An Indian cartoonist who was arrested this weekend over sedition charges was released on Wednesday from a Mumbai jail. A freelance journalist and anti-corruption campaigner, Aseem Trivedi accepted the bail granted by the Bombay High Court last evening, according to his lawyer.
"Although I'm free, the battle will continue," said Trivedi,who was welcomed by heavy crowds waiting outside the prison chanting slogans.
"Whenever there is an infringement of legal rights, our fight will continue," he added.
Trivedi had originally refused to accept bail until the sedition charges against him were dropped, but his lawyer said that he decided to come out of jail to campaign against the colonial-era sedition laws. The Bombay High Court ordered him to pay a bond of 5,000 rupees ($90) for his release.
"He has accepted to be released on bail," his lawyer Vijay Hiremath told AFP, saying the case was now being reviewed. "We are hopeful that they will drop the charges."
Aseem Trivedi’s arrest sparked outrage among local and international press groups demanding his release and protection of rights to free speech.
Doha Centre for Media Freedom spoke to the Executive Director of Cartoon Rights Network International Dr. Robert Russell after Trivedi was released from jail. "Over the last few years there has been so much popular dissent about the penal code dealing with sedition that it might be that this particular law is on its last legs," he said. "I for one hope that Trivedi will be the catalyst for the government of India doing away with this and other archaic libel laws based on the previous colonial government."
"I'm happy there has been a debate on sedition," Trivedi said while addressing a press conference. "In parliament we see money exchanging hands (and) scandals worth millions being disclosed," he said.
"You tell me who is embarrassing the parliament, me or the politicians? I have committed no crime," he remarked.
Reports have suggested that the enormous domestic and international backlash over the arrest of the award-winning cartoonist led to his release, although he is likely to face charges of insulting the country's national honour instead.
Press Freedom groups are outraged
Media rights group joined together in support of Trivedi. Reporters Without Borders had earlier called for the immediate and unconditional release of the cartoonist.
"The prosecution and detention of the cartoonist are a gross violation of freedom of expression and information," the Paris-based organisation said.
Trivedi, a previous winner of the Cartoonists Rights Network International (CRNI) Award for Courage in Editorial was also offered support by the CRNI, who denounced his arrest.

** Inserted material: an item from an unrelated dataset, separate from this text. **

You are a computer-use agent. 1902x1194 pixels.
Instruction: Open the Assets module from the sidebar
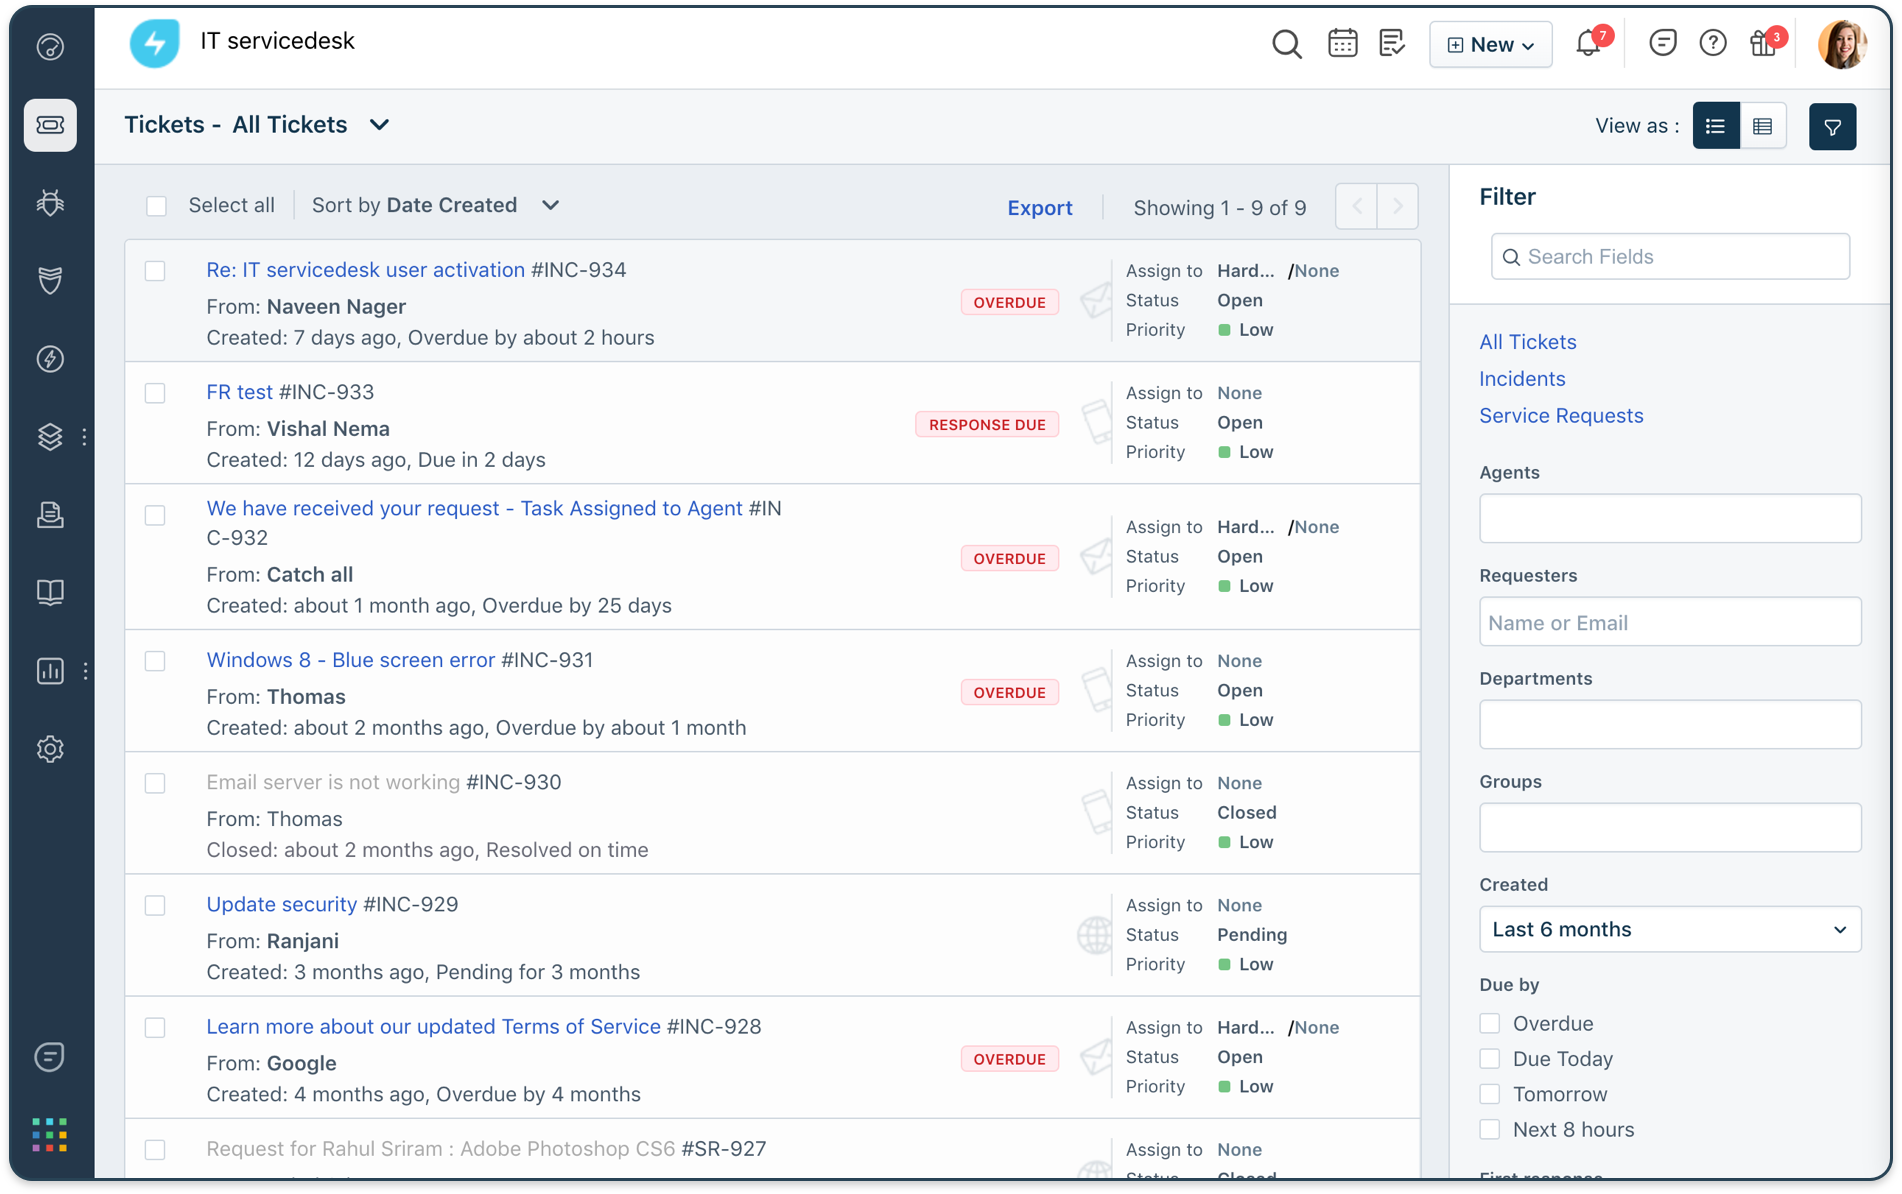point(50,437)

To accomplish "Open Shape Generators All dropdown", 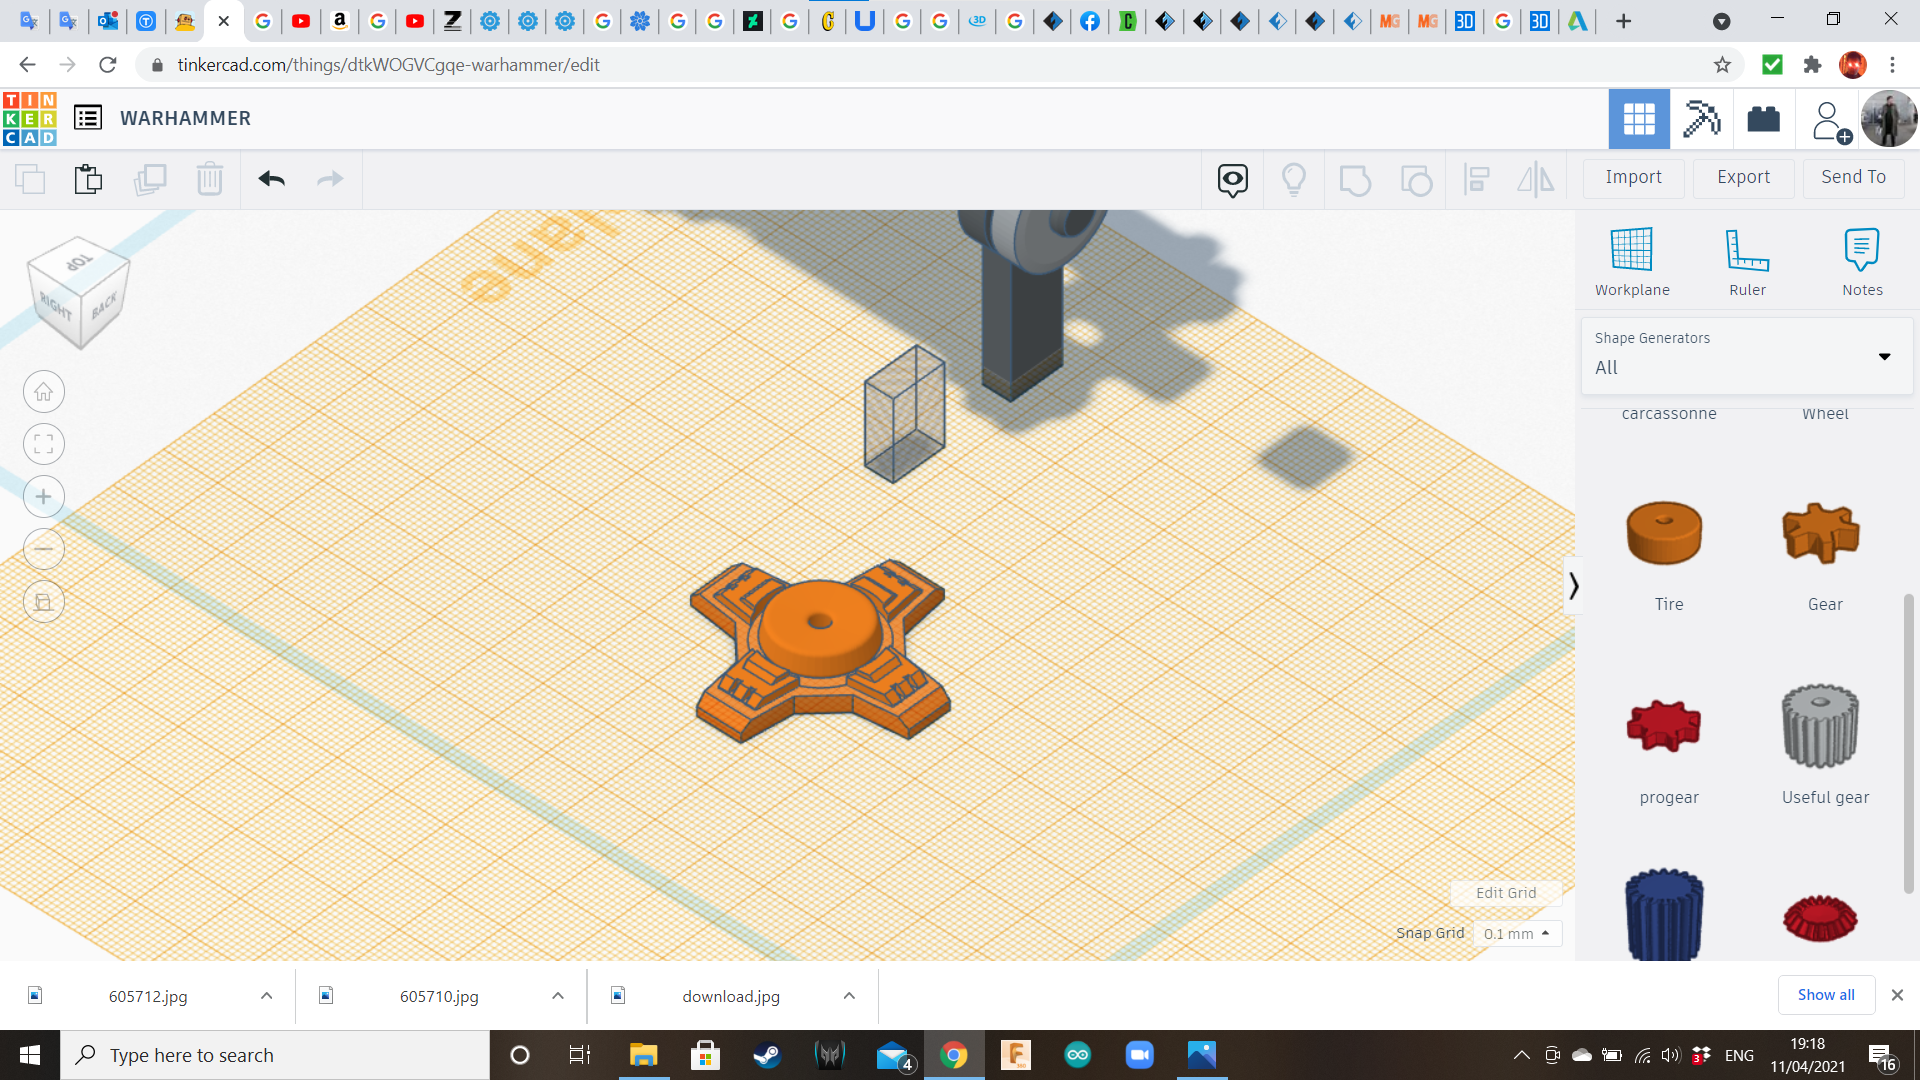I will [x=1746, y=355].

CRNI Executive Director Robert Russell said on the group's website: "That a government moves to arrest an anticorruption free speech advocate on what are sure to be revealed as flimsy grounds speaks volumes for the inability or unwillingness of the Indian government to evenhandedly administer its own Constitution."
The New York-based Committee to Protect Journalists (CPJ) echoed calls for Trivedi to be freed in a case that has sparked widespread debate about freedom of expression in India.
"Criminalising Aseem Trivedi's efforts to highlight the serious problem of corruption is a perverse exercise of power and runs completely counter to India's democratic principles," said Bob Dietz, CPJ's Asia programme coordinator.
Trivedi's website which was temporarily blocked in December by Mumbai’s cyber police, has again been blocked by the authorities in India. The site features cartoons showing the sole surviving gunman from the 2008 Mumbai attacks urinating on the Indian constitution, and the parliament building shaped as a huge toilet bowl.
Another cartoon titled "Gang Rape of Mother India" shows a woman draped in the Indian flag being held down by a politician and a bureaucrat as a horned animal depicting corruption appears ready to attack her.
Trivedi was arrested in Mumbai under laws governing sedition, information technology and protecting India's national flag and constitution after a private complaint from a young lawyer based in the city.
A court on Monday ordered the cartoonist to be held in custody until September 24.
Reactions from the local press
The Times of India in its lead editorial on Tuesday called for the British colonial-era sedition law to be scrapped.
"In independent India, instead of being revoked, the sedition law has been used against a variety of dissent," it said.
"Independent India's politicians are clearly using the archaic colonial law as a tool of contemporary intimidation."
“Politicians must learn to be tolerant. This is not a dictatorship,” Markandey Katju, a former Supreme Court justice who now heads the Press Council of India, told CNN-IBN television.
The editor of CNN-IBN news channel, Rajdeep Sardesai, in an interview with BBC said he found it "amusing but also very dangerous that you can get away with hate speech in this country, but parody and political satire leads to immediate arrest".
Law Minister Salman Khurshid has insisted that the Indian court system is independent of the government, adding that "there is rule of law and an appropriate procedure... I am sure that the law will take its own course".
India has recently shown sensitivity to criticism of its leaders, with the government responding angrily to a Washington Post article on the struggling Prime Minister Manmohan Singh, who has been hit by a string of graft scandals.
Accusations of intolerance over satirical cartoons surfaced in May when lawmakers reacted in fury over an old cartoon being used in school textbooks lampooning B.R. Ambedkar, author of India's constitution.